In practice, however, Walter had a head start on computing block3 = Block([t6], ancestor=block2, miner_address=walter.address), and that block3 would be accepted by the network. Bob would either have to be very lucky and find the correct nonce very quickly, or would have to keep mining blocks slightly faster than Walter to eventually create a longer ledger which incorporates his modified history.

There are three interesting things we can learn from this example :

  • Even with a majority of mining power, an attacker can only change one of his transaction. He can't create money out of thin air (this would require invalid blocks) or spend other people's money (he wouldn't be able to sign the transaction).
  • An expensive proof of work is required to make sure it's costly to create valid blocks. If the proof of work was trivial, the network would be spammed by concurrent chains and it would never reach a consensus.
  • The "trust the longest chain" rule is the reason why you wait for a number of confirmations before considering a transaction done. The number of confirmation of a transaction is how many blocks behind the last one a transaction is. The more confirmations you wait for, the costlier it become for an attacker to change his transaction.

Main differences with Bitcoin

As explained above, the goal is not to have a conformant Bitcoin implementation and therefore many things are not implemented. The most important are :

  • This uses the wallet public key as its address. Bitcoin uses more complicated addresses
  • Bitcoin uses ECDSA for signature, this uses RSA.
  • Bitcoin uses two rounds of SHA256, this uses one
  • Bitcoin transactions use a scripting language. Here we just have simple transactions with one amount per output
  • Bitcoin requires a way to broadcast blocks to all the nodes. The whole communication part is left out from this notebook.

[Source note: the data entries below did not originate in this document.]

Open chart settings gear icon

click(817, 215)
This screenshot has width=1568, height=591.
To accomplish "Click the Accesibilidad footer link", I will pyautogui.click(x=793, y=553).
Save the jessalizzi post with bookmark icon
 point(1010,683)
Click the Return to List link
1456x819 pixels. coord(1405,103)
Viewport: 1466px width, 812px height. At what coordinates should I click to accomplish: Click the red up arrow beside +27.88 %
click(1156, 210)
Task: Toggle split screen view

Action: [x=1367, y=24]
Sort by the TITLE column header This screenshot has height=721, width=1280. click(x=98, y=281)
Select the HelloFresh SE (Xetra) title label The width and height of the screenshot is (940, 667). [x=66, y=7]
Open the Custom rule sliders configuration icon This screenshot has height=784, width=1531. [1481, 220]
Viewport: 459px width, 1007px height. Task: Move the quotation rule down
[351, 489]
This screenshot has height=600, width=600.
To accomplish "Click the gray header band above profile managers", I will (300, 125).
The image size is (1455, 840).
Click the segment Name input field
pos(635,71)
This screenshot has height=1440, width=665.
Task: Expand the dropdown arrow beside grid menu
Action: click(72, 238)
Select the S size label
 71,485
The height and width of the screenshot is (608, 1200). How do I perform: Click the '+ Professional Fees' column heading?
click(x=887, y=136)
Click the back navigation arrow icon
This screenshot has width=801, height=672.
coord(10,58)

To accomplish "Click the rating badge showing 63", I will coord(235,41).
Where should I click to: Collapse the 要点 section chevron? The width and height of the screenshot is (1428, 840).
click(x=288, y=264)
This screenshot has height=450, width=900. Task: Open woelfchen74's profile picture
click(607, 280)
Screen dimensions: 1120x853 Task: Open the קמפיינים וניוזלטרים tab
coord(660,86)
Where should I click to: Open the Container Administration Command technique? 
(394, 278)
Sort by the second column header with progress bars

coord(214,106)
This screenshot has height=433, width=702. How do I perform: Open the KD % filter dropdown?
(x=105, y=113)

See the Client Node Discovery and Protocol documentation pages on the bitcoin wiki
  • Bitcoin uses a Merkle tree to save disk space by pruning spent

Thanks to HN users westurner, vinn124, ivan_ah and magnat for helping me figure out the main differences.

Security issues

In addition to the differences above, there are a number of security issues with this implementation (pointed out by HN user magnat) :

  • Use of floating point arithmetic can lead to many problems (e.g. loss of precisions).
  • The JSON serialization as implemented here is not reproducible across platforms. For example, two serialization of the same transaction on two different platforms could produce two different JSON (line endings, keys ordering, spaces).
  • The mine method implemented here can loop forever due to integer overflow.